In 1964, Cerrito was identified as meeting in Palermo, Sicily with Bonanno crime family mobster Francesco Garafolo, of whom Cerrito was a close associate. It has been speculated that they were either discussing Heroin trafficking or the gang war that was taking place in Brooklyn within the Bonanno family, especially the situation with Joseph "Bananas" Bonanno who was inciting a war within his own crime family, planning to kill the bosses of other crime family's and take over the rackets on the West Coast. Cerrito had been somewhat submissive to Bonanno's take over bid when he began to form a power-base in Tucson, Arizona (without knowing), and had allowed Bonanno to set up operations in San Jose, where he had a crew and many business interests. Six months later in Palermo, warrants were issued for the arrest of Cerrito, Garafolo and 12 others for aggravated criminal conspiracy as members of the international mafia. His meetings with Garafolo in Palermo were all watched and photographed by Italian police. The charges against Cerrito did not make him extraditable and were later dismissed due to lack of evidence. Cerrito was however placed on the Italian police's "watch list" and was not allowed to return to Italy.
Ineffectual Mob Family
Cerrito and his men were involved in an extortion attempt of the owner of Harold's Casino in Reno, Nevada in 1966. The owner owed a Cerrito family member $100,000 plus interest. They threatened to kill the man if he didn't pay the money. The owner refused to pay. Some of Cerrito's soldiers were dispatched to Reno but didn't have any luck at getting the money and were even shrugged off on one occasion. The situation became something of an embarrassment to Cerrito and his crime family, showing that they had no real "muscle" and were not very feared either. Cerrito finally called for help from the guys in New York. The mob in New York sent Colombo crime family soldier John "Big John" Misuraca, older brother of San Jose mobster Pete Misuraca. John arrived in San Jose on October 15, 1966. Cerrito and John both went to Reno to get the money but the owner was not there. John went back to New York and Cerrito never got his money. It was all too much for a tough old-school mobster like John "Big John" Misuraca. Despite his mob misfortunes, Cerrito continued to flourish; he was never cited as notably vicious or powerful, but he ran his businesses and ineffectual mob family. He was not particularly feared but unquestionably respected. What he did have was influence and control, especially in the Santa Clara Valley. Cerrito was as close as a Cosa Nostra boss could come to complete respectability and had a virtually unblemished record. He kept away from common street rackets, as a result bustling local bookies operated freely and separately from the Cerrito mafia organization. Cerrito and his men came out of their shelter of legitimacy only for matters of importance. Under Cerrito's leadership the San Jose family reportedly consisted of around 24 members and all followed his lead in keeping up a law-abiding appearance. Cerrito and his crime family were more first class businessmen and diplomats than gangsters.
Later Years and Death
In 1968 LIFE Magazine identified Joseph Cerrito as the crime boss of the San Jose mob. He sued for libel but the case was eventually dismissed.

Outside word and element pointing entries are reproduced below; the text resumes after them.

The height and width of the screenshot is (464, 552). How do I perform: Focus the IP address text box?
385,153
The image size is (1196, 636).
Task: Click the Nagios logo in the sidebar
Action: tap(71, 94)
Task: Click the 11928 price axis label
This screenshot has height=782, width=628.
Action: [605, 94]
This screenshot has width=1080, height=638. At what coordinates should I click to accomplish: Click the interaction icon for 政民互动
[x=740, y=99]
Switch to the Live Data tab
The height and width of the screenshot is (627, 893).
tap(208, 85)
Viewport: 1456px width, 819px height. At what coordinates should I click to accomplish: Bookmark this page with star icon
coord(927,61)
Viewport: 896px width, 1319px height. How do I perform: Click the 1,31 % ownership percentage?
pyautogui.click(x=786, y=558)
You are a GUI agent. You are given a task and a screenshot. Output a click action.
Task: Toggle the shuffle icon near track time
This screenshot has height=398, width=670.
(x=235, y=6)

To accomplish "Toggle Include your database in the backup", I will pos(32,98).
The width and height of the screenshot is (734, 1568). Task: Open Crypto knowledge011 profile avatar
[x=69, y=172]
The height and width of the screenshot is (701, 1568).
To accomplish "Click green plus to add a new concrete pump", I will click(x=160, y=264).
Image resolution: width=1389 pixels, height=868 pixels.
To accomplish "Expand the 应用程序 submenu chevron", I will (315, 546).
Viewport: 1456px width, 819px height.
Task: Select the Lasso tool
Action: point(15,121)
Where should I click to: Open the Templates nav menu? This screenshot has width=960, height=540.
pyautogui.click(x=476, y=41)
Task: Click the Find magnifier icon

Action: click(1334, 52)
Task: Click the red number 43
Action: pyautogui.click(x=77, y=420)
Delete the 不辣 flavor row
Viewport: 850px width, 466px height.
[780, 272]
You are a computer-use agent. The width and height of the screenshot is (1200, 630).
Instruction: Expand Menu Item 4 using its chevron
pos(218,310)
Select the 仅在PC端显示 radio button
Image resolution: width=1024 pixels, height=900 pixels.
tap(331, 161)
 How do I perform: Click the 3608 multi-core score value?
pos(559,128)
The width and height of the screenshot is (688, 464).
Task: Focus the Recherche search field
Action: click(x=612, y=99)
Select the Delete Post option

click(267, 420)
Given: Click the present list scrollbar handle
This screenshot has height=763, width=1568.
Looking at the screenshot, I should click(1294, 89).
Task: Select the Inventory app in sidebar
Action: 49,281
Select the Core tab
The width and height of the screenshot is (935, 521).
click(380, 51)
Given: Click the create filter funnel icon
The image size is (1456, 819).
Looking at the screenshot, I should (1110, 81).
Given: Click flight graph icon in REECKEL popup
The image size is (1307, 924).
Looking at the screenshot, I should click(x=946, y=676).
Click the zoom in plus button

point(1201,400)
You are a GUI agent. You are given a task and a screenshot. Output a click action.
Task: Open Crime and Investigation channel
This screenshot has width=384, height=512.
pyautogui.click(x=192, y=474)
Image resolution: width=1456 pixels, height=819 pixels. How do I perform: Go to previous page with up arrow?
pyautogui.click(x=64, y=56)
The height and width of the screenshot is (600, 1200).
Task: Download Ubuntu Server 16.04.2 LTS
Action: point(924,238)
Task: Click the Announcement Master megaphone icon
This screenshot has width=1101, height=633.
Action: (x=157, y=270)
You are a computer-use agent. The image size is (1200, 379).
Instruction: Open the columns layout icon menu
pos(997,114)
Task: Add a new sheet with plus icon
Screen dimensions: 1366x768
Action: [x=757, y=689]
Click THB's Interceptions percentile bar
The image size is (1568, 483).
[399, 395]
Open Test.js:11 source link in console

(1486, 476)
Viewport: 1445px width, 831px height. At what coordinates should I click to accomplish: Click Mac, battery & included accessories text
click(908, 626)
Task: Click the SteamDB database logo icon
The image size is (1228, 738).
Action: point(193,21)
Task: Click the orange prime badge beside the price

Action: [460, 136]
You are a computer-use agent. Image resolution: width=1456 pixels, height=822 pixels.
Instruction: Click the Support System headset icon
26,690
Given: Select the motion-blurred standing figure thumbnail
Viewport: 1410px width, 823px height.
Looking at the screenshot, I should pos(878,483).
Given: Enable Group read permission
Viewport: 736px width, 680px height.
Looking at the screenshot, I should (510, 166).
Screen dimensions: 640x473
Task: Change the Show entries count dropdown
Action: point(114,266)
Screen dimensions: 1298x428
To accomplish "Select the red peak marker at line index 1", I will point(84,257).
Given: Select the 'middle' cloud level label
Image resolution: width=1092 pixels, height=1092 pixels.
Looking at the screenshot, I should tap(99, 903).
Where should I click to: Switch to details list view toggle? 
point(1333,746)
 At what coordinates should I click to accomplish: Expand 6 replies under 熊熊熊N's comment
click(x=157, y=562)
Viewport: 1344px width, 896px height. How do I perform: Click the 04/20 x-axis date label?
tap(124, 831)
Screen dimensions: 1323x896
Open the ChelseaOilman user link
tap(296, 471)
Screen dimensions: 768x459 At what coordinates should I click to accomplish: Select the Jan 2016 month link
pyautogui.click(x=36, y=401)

Cerrito retired and died of natural causes in 1978, his younger brother Salvatore Cerrito was also a member of the San Jose family and passed away in December of the same year. Joseph's son Salvatore Anthony Cerrito became an associate of the San Jose family in the 1960s and was once arrested for money laundering. Angelo Marino succeeded him as boss of the San Jose mafia family.